- slide 1 of 1
Aesthetics of Camera Movement
A camera’s movement provides more than an audience’s viewpoint and perspective of the action. Movement may also provide an aesthetic means by establishing emotions, whether of a character’s or from experiencing it from a third-person perspective. Always, when the camera moves, it moves in relation to something, and that something may either be a character or an object. Camera movement should be planned ahead of time, and employed dependently along with camera angles and composition to create any effective emotions all around.
Like a musical symphony or a dance, there’s always a rhythm to a scene when the camera moves through space--even when the camera is static. And when captured effectively, the audience will capture the mood you intended. Whether it’s a graceful dance across a dance floor or a bumpy ride through the desert, there are endless ways to create an effective experience for the viewer--all with just camera movement. The possibilities are endless. If you want to capture the ‘feel’ of riding a roller coaster, you wouldn’t just shoot a wide shot of the entire roller coaster and call it a ride, you would want to actually shoot it from a seat, and move with it, right?
Before planning a camera’s movement(s), considers two things: the narrative’s perspective (e.g. first person, third person); and the relation between an object or character and his/her environment, including emotions.
Depending on the narrative’s perspective, camera movement will first depend on how and who is telling the story. In film, this is usually a combination of more than one. If from a first-person perspective, you may want to include some handheld point of view shots (POV), as if seeing from the eyes of the character experiencing the action. Shots set up at the character’s eye level along with certain camera movements may mimic the way characters view their surroundings. For example, pans mimic the turning of a head in order to see the surroundings. Handheld dolly shots or Steadicam shots work best for POV shots of a character, and will give the audience a look (and feel) of what the character is experiencing. If you’re wanting to shoot the entire film from the first person perspective with all POV shots, keep the audience engaged with other creative techniques or camera angles and compositions, for an overly shaky camera throughout the entire length can disorient the viewers and have them lose interest; use a still camera or Steadicam for some of the shots.

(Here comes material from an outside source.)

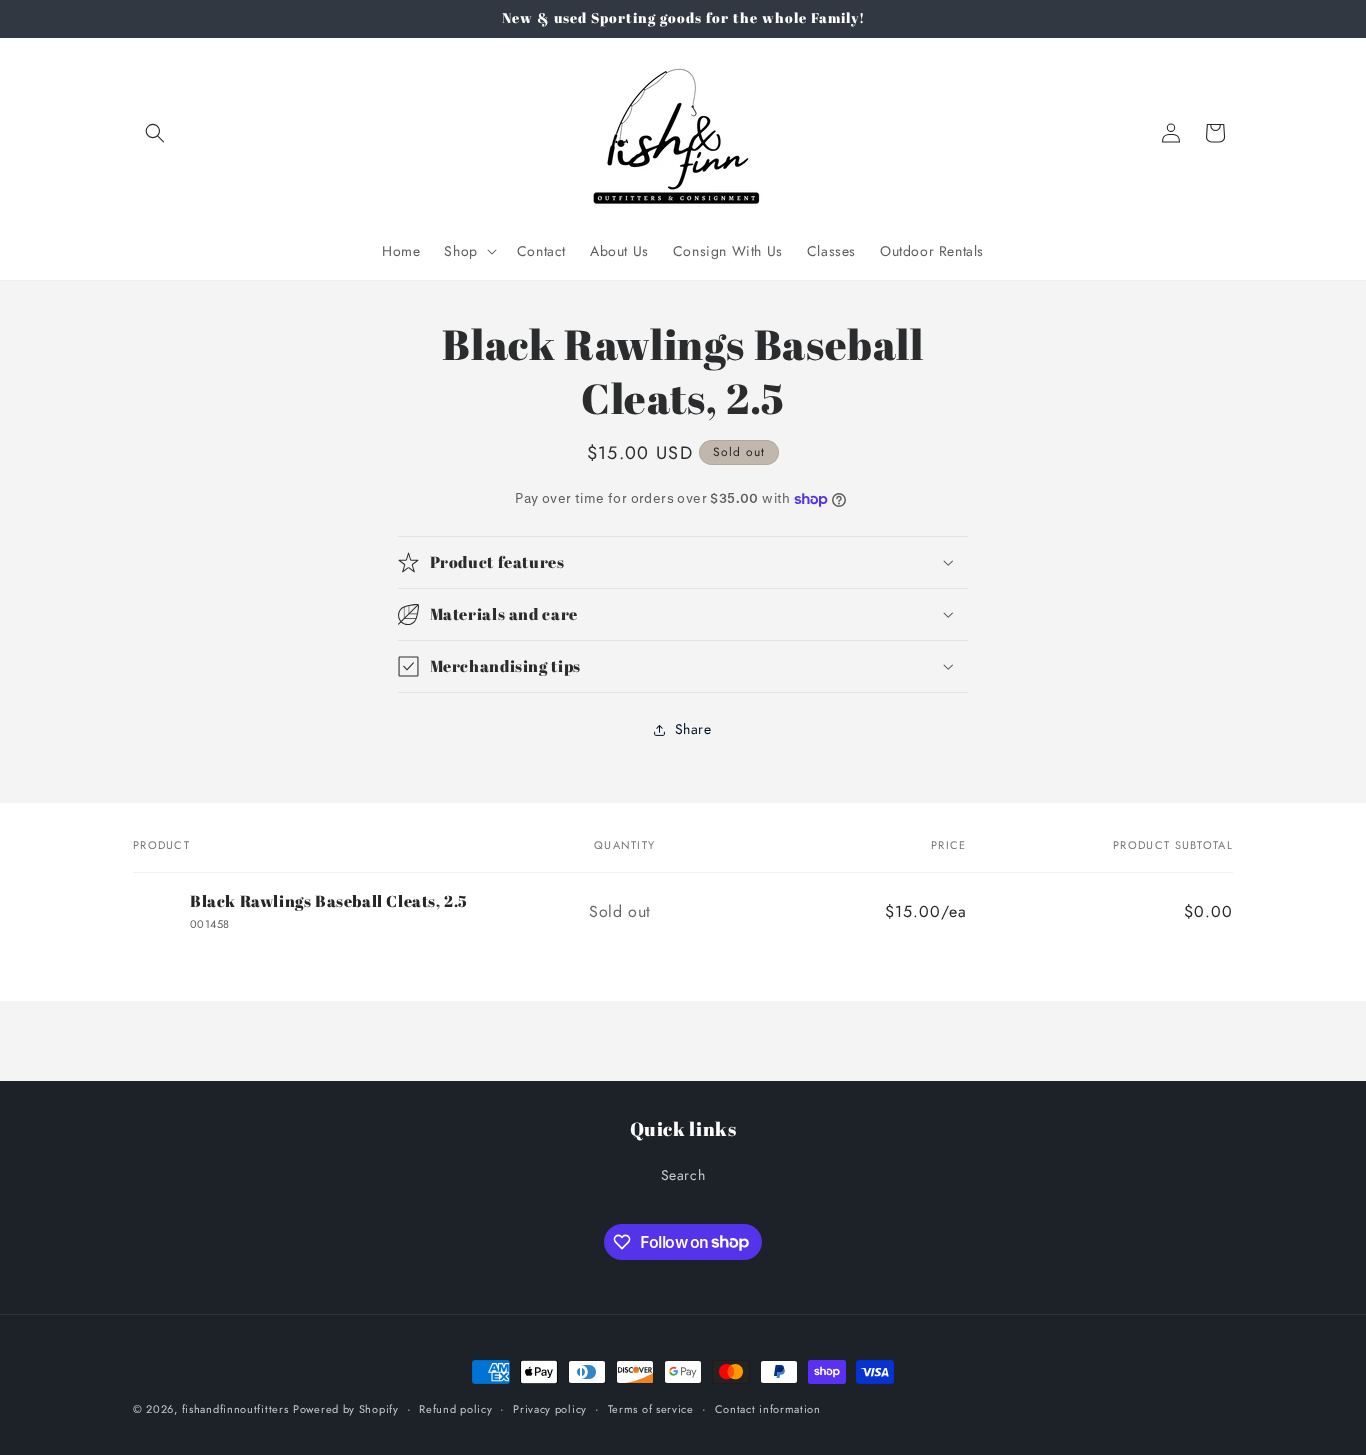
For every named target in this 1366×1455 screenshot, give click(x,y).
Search (683, 1175)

How a camera moves around the characters and objects also contributes emotions to the narrative or action. No matter the narrative’s perspective, the way a camera moves will ultimately detail the emotion of the action and the relation between object(s) and character(s). Imagine a fight scene with graceful and smooth sweeping tracking and crane shots around two character’s fighting. The scene may create an epic feel, a dreamlike state, or capturing the fight as if an art, such as a dance. Now, imagine the same fight scene, this time with shaky, handheld dolly shots. This will create a more edgy feel, heightened with anticipation and uncertainty. Depending on the overall mood, consider the relation between the subjects involved in the action. Don’t be afraid to move the camera inside and/or around the action.
Some emotions camera movements may reveal are: freedom, abandonment, excitement, fear and tension. Give the audience a better feeling of being present by revealing new space around the action and create emotion with the use of camera movement. Experiment to see what type of camera movements will work for your special production.